**DATA FOR ANALYSIS**
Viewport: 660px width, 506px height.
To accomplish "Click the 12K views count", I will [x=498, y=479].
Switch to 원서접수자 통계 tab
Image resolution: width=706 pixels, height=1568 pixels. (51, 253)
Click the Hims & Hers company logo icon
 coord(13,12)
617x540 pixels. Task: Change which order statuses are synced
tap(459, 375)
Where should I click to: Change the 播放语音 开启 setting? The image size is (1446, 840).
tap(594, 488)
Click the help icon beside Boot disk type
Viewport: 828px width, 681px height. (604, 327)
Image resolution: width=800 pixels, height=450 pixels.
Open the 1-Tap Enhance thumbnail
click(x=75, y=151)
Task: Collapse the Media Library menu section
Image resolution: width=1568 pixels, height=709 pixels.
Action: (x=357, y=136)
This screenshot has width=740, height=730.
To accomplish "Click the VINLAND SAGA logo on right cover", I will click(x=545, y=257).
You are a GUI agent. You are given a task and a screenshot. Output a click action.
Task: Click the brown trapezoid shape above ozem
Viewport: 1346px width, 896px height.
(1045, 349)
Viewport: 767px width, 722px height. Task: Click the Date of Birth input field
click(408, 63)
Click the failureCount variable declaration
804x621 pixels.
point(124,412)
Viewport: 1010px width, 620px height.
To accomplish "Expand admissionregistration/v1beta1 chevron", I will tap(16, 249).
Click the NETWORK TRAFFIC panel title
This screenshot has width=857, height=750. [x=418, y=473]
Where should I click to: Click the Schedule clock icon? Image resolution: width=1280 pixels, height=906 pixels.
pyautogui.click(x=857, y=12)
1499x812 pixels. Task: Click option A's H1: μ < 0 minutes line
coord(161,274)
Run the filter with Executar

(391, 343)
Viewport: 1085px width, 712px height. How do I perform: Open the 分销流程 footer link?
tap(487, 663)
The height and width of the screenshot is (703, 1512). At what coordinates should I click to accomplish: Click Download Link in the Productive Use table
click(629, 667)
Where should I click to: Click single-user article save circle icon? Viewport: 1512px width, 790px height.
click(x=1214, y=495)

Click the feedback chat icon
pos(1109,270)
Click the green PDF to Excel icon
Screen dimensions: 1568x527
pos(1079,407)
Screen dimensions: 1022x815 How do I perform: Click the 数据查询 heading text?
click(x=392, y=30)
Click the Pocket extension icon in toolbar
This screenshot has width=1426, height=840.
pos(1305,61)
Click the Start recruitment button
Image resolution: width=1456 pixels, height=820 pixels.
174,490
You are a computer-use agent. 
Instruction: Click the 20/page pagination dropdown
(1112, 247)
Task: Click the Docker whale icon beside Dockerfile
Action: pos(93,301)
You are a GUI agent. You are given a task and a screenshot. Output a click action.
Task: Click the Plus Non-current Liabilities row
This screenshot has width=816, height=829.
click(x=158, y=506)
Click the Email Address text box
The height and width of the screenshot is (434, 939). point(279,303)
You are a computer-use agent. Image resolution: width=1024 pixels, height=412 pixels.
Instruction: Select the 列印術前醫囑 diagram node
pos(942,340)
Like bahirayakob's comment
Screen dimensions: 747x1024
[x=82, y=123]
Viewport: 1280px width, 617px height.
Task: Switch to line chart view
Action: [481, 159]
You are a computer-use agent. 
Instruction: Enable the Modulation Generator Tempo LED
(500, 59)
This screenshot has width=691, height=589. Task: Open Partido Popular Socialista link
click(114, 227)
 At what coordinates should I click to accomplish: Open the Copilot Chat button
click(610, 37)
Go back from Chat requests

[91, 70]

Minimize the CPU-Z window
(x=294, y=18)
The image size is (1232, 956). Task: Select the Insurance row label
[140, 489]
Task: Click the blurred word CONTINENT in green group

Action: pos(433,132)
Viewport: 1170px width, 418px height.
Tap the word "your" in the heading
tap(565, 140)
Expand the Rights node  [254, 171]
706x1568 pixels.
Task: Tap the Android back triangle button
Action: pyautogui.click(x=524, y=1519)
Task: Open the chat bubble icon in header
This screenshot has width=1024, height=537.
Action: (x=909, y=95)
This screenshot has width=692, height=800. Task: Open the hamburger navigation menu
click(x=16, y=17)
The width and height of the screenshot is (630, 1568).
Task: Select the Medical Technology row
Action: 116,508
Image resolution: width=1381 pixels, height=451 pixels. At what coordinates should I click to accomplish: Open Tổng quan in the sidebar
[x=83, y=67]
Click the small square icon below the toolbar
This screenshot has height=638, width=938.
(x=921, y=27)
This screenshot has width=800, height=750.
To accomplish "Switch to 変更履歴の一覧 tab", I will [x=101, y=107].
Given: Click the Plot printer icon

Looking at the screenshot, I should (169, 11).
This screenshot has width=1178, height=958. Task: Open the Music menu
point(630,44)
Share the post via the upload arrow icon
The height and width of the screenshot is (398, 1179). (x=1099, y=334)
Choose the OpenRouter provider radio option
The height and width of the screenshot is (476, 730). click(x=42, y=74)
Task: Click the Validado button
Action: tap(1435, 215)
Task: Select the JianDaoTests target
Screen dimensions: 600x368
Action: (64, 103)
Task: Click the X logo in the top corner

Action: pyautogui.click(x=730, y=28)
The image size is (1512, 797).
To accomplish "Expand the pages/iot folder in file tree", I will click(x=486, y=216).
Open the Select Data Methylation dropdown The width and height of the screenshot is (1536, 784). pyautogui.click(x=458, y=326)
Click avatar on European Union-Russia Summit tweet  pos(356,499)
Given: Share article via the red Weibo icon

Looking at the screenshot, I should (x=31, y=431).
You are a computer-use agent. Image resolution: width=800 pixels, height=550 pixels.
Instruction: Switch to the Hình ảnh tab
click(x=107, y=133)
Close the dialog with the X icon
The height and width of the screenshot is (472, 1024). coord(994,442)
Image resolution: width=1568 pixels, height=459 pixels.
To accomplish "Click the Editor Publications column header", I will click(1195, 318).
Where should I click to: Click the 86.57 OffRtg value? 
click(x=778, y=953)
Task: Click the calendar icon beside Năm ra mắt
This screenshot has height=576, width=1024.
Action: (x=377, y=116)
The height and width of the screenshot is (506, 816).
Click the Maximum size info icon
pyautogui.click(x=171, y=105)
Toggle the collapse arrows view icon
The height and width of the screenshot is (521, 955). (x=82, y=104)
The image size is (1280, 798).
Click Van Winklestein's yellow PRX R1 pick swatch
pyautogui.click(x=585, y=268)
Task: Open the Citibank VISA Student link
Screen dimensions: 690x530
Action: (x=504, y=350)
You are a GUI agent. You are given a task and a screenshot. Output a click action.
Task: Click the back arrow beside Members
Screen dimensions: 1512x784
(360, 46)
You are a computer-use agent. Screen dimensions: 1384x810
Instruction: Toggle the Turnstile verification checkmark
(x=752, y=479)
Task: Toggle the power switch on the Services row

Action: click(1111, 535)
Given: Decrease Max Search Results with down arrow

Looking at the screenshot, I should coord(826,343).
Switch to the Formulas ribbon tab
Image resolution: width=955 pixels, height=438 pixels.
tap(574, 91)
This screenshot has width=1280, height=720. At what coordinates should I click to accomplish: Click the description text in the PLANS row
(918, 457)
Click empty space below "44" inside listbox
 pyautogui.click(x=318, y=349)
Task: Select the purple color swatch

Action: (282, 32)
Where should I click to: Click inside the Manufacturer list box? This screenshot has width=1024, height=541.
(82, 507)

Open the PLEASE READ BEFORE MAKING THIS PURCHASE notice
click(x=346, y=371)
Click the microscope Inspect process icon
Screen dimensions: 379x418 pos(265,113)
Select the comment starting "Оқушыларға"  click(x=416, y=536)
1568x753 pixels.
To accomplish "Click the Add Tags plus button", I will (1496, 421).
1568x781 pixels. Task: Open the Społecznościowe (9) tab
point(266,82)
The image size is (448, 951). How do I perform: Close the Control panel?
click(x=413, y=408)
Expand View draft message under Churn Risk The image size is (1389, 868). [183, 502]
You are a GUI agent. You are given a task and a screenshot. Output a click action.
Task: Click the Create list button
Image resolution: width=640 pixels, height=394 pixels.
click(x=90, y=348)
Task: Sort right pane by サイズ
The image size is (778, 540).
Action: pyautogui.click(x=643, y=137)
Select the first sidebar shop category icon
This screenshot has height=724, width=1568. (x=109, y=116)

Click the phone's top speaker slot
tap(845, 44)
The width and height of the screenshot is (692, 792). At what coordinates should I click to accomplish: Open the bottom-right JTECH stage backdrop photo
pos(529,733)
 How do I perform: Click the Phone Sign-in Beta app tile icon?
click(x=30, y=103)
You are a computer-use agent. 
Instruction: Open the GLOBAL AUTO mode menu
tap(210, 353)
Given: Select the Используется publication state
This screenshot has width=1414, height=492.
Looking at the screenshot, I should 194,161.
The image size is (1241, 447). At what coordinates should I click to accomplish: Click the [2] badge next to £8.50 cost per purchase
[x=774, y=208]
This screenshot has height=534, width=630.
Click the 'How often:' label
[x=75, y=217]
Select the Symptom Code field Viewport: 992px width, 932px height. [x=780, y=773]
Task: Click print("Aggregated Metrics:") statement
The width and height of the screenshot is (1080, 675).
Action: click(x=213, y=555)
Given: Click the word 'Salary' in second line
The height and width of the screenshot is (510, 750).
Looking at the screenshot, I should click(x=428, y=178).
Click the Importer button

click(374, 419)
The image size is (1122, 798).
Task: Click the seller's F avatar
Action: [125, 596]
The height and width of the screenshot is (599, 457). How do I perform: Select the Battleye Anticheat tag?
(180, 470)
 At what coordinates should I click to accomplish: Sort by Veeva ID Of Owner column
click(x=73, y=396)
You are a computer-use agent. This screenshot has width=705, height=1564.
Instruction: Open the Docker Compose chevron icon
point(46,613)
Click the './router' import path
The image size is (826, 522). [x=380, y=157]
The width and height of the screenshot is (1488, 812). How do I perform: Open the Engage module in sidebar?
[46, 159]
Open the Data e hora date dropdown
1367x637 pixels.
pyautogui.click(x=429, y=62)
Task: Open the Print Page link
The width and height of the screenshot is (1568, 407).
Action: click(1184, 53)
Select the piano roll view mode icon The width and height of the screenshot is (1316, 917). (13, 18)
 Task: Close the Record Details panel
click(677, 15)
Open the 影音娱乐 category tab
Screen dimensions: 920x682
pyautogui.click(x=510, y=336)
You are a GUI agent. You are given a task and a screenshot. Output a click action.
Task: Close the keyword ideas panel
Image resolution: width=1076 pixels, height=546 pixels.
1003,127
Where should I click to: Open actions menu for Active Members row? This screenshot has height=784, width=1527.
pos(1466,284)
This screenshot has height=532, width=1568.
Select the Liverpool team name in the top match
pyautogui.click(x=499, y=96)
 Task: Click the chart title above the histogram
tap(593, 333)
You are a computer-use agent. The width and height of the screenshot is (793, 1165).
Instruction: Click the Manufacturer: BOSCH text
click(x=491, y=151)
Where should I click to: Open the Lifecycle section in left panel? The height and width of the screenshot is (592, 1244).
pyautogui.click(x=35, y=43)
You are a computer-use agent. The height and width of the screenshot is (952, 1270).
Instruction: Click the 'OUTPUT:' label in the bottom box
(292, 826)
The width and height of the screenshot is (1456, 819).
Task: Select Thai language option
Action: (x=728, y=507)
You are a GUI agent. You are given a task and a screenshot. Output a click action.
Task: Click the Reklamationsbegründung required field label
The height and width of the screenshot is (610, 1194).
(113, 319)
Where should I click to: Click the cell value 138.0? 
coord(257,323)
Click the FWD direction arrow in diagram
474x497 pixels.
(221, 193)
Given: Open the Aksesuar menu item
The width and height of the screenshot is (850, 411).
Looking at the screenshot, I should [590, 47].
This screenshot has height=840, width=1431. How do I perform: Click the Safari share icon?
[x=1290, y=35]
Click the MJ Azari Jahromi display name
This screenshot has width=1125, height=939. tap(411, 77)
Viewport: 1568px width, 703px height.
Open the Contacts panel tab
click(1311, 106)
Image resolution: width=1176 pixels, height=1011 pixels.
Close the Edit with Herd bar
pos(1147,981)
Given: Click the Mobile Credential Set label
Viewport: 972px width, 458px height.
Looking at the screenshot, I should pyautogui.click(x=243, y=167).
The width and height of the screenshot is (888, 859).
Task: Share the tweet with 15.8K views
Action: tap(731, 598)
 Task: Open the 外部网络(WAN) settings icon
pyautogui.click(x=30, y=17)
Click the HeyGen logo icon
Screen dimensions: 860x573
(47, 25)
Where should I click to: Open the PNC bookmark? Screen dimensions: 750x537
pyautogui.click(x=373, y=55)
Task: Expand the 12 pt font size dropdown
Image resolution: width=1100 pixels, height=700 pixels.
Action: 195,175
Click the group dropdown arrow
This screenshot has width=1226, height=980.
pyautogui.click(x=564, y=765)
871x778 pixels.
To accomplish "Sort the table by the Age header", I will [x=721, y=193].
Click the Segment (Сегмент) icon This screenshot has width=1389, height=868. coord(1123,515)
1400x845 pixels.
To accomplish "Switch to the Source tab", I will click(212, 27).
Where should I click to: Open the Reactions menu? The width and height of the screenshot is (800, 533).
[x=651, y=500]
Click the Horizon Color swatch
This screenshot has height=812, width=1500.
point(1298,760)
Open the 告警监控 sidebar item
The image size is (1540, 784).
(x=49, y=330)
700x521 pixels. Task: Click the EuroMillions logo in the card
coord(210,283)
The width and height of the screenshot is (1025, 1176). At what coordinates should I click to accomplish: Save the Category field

**WHAT THE EXERCISE ASKS**
Search the data for "item". Copy every matching line.

**RESPONSE TO THIS TASK**
Given: Open the Aksesuar menu item
Open the 告警监控 sidebar item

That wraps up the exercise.